Quindi, mi sono chiesta, perché non ripartire dalla “bellezza” generata dall’arte in tutti i suoi linguaggi da quello musicale a quello letterario attraverso il teatro? Il teatro è catarsi ed altamente rieducativo in quanto in esso, ognuno si prende cura di se stesso e mette in gioco la parte migliore di se, ripensa alle cose successe, superandole”. La Compagnia dei Cartoneros è composta da “donatori” del tempo dalla appassionata ed appassionante cantante di musica napoletana Anna Maione al bravissimo chitarrista Nunzio de Palma, alla erudita e colta libraia Emanuela Petroro, alla entusiasta ed entusiasmante attrice teatrale Anna Lisa Mincone, e all’ unico e speciale coach emotivo Francesco Paolo Di Nanno che con la sua tenerezza ha donato a tutti noi momenti “Up” di semplice e disarmante verità“.

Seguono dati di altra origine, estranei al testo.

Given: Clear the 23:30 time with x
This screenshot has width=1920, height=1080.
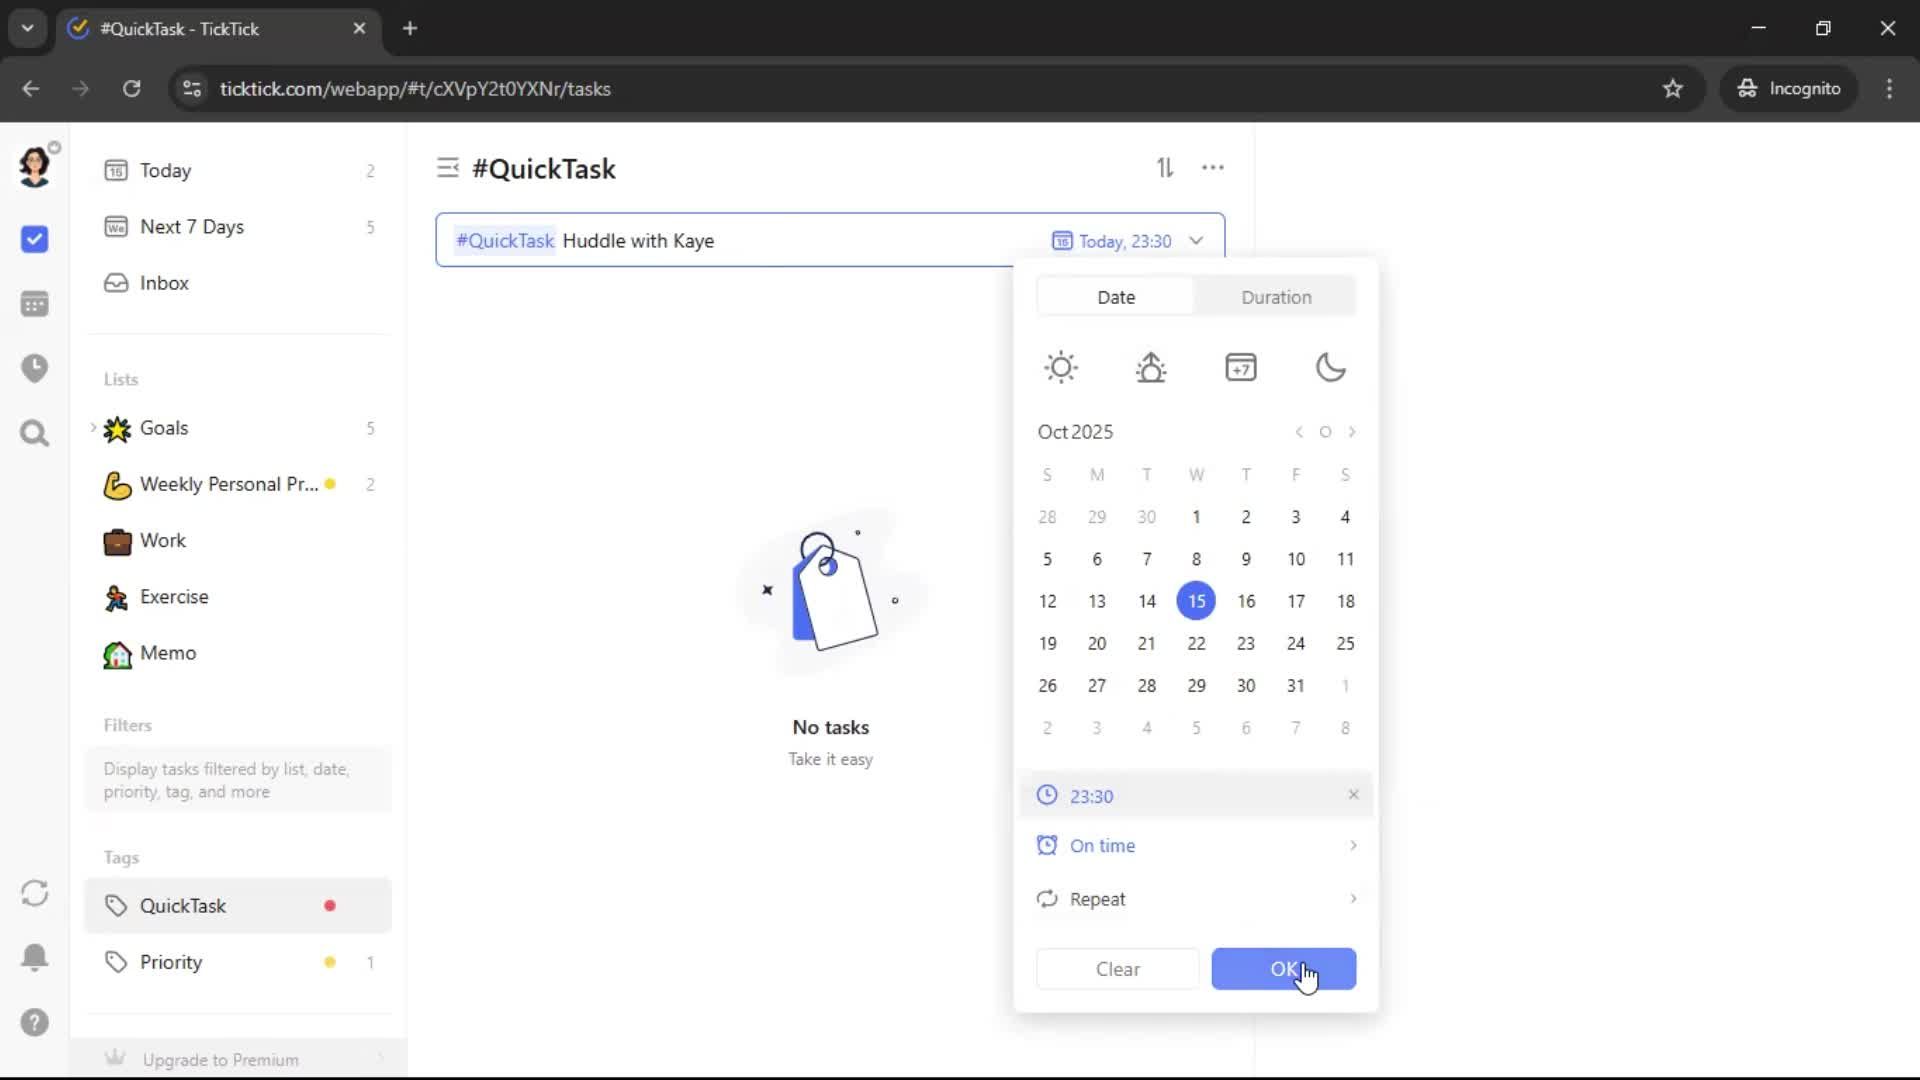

Vorrei donare un in bocca al lupo per l’inizio di un così importante percorso a “Noi” tutti Emanuela, Anna, Nunzio, Francesco Paolo, Anna Lisa, Emanuele, Antonio, Luigi, Demis, Vincenzo, Alessandro, Francesco del service e un grazie speciale alla direttrice della Casa Lavoro dott.ssa Giuseppina Ruggero, al comandate Nicola Pellicciaro, alla responsabile l’educatrice Antonella Tondi, agli agenti di polizia penitenziaria che tra le numerevoli difficoltà hanno permesso che tutto questo si realizzasse. Grazie ancora alla ditta “Dgiraffa” di Raffaele Di Giacomo e “Dado ricami” di Donatella Della Penna ed ancora alle colleghe Roberta Carafa e Anna Giulia Abate per il loro contributo in termini di “saper fare” per la scenografia realizzata e l’assista musica”.
"Le Maschere della fratellanza” avrà in futuro sempre nuovi spettatori nella sua stagione autunnale ed invernale per il momento proviamo partendo da piccoli passi.